BRITISH FILMAKER ANDREA ARNOLD won an Oscar for her short, "Wasp," and the Cannes Jury award for each of her features, "Red Road" and this year's "Fish Tank." Young actress Katie Jarvis caused a stir with her debut performance in "Fish Tank" as an angry, unfocused teenager drawn to her mother's new boyfriend, who's ... it's hard to say. Kind? Creepy? Attentive? Too attentive? Michael Fassbinder of "Hunger" plays the mysterious Connor in this transfixing study of burgeoning sexuality and adult responsibility.
» Landmark E Street Cinema, 555 11th St. NW; opens Fri. Feb. 5; 202-452-7672. (Metro Center)
Get Your Shorts On
Attention span too gnat-like to sit through the whole D.C. Shorts Film Festival? See what you missed — or at least the best of it — when "Best of the Fest" comes to the Burke Theater at the United States Navy Memorial. The films on Friday and Saturday's slate include the juried award winners and audience award winners from 2009's festival, and indicate that there's a metric ton of filmmaking talent far from Hollywood. You'll see a tense courtroom drama, an acrobatic circus mouse, a pharmaceutical grifter and even a particularly pernicious fridgefull of leftovers.
» U.S. Navy Memorial, 710 Pennsylvania Ave. NW; Fri. Feb. 5 & Sat. Feb. 6, 7-10 p.m. $15 per show; 202-362-1444. (Archives-Navy Memorial)
Photo courtesy IFC Films
LAUREN CONRAD MAY have left "The Hills" when she departed the MTV reality show in May, but that doesn't mean glittery, glitzy Los Angeles is totally behind her. In fact, it isn't — that world is splashed all over the pages of her latest novel, "Sweet Little Lies," which hit bookstores Tuesday. In June, Conrad stumped all her haters with her best-seller, "L.A. Candy," which introduced readers to a group of pretty young women who became reality stars thanks to a show on the infamous network PopTV. So, you know — her rise to fame, but on paper. "Sweet Little Lies" is the follow-up to "L.A. Candy," yet another thinly veiled account of Conrad's life, as her main character, Jane Roberts, deals with the hardship of being young, rich and famous. Conrad is stumping for her book like any mortal, but its 309 pages basically tell us everything there is to know about her life, no interview required.
» EXPRESS: What's the most blatant example of you injecting yourself into the novel?
» LAUREN CONRAD BOOK EXCERPT: "Sweet, natural and vulnerable, [Jane] was a person everyone could relate to. She was pretty, but not too pretty. She liked to go out, but she didn't like to get wasted or do drugs. She worked hard. She was loyal to her friends. She came from a close-knit family."

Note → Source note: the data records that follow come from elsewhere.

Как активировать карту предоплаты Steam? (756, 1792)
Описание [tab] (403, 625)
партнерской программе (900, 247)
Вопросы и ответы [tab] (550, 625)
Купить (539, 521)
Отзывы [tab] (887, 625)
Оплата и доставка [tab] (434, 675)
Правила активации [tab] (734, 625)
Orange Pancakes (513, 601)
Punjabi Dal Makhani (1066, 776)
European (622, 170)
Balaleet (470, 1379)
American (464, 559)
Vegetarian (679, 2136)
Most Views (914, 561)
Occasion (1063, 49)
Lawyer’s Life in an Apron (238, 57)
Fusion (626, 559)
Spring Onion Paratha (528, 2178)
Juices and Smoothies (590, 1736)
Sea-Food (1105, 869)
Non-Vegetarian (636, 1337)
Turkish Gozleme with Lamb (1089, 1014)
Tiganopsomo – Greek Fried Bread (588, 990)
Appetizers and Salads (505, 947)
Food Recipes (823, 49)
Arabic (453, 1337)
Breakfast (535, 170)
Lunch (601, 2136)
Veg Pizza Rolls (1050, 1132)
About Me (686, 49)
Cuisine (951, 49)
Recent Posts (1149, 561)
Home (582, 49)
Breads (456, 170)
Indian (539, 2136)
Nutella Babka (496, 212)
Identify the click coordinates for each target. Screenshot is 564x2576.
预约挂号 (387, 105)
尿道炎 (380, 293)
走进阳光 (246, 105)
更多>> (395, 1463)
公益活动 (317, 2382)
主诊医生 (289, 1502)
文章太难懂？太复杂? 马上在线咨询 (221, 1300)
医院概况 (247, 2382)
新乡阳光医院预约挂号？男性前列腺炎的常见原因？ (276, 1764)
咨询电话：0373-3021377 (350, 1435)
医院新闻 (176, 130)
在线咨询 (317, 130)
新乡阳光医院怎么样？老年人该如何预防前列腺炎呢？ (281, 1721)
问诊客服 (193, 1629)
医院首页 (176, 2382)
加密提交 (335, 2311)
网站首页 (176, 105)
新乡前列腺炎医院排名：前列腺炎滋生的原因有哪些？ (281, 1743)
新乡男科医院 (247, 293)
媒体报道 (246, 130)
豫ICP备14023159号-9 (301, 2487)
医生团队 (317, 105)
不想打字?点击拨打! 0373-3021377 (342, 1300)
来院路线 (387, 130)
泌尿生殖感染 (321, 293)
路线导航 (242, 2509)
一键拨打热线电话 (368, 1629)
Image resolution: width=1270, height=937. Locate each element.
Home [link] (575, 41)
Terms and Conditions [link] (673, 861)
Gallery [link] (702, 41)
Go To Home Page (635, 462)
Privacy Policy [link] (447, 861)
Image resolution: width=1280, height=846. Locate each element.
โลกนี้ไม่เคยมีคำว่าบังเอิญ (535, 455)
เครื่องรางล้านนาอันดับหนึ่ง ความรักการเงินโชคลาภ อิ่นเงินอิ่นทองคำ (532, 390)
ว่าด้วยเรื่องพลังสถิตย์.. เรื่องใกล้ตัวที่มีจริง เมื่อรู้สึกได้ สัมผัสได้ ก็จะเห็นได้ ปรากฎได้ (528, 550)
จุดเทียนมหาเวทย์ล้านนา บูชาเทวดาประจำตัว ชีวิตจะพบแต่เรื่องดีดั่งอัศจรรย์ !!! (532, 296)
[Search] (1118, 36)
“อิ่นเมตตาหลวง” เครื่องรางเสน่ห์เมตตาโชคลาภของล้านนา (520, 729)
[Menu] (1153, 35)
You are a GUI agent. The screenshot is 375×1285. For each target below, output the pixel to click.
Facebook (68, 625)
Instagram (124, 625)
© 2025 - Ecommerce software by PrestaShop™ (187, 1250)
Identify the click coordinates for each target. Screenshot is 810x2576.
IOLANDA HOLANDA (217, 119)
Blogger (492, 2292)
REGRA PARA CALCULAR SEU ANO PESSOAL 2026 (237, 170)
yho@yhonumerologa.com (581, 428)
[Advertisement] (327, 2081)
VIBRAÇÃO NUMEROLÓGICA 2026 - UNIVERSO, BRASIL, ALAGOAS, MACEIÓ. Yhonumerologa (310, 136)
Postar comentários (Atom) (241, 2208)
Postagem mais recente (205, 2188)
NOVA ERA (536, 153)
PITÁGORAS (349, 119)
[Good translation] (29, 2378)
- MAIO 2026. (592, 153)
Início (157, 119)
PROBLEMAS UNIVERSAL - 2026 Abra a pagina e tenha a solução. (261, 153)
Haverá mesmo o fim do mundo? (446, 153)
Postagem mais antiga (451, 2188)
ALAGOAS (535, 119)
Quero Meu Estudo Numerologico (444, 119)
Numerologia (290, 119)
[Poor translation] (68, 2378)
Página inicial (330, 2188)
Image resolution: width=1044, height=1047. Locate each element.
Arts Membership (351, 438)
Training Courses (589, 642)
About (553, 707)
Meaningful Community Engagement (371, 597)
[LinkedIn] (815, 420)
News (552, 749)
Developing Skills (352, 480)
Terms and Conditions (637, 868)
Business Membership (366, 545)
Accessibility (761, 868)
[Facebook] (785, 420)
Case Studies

» EXPRESS: Does anyone else from "The Hills" make an appearance as a fictional character in this new novel? Say, just to pull a name out of the air, Heidi Montag-Pratt?
» LAUREN CONRAD BOOK EXCERPT: "Madison was the perfect cliché, with her dyed-to-the-max platinum hair and penchant for shopping, partying, and guys. But she was constantly bugging Trevor for more airtime; so far, he'd managed to keep her at bay with carefully worded compliments on the theme of 'quality over quantity.'"
» EXPRESS: What will people learn most about your rise to fame from reading the book?
» LAUREN CONRAD BOOK EXCERPT: "Jane remembered then that the cameras were still rolling. ... This was what Trevor had told her to do when they spoke on the phone last night, wasn't it? ... Trevor's suggestions ... were simply meant to help shape the girls' conversations while they were on-camera. To make things more interesting for TV. After all, they couldn't just sit there and talk about nothing, right? Right?"
» Borders, 11054 Lee Highway, Fairfax; 22030; Sun. Feb. 7, 2 p.m.; free; 703-359-8420.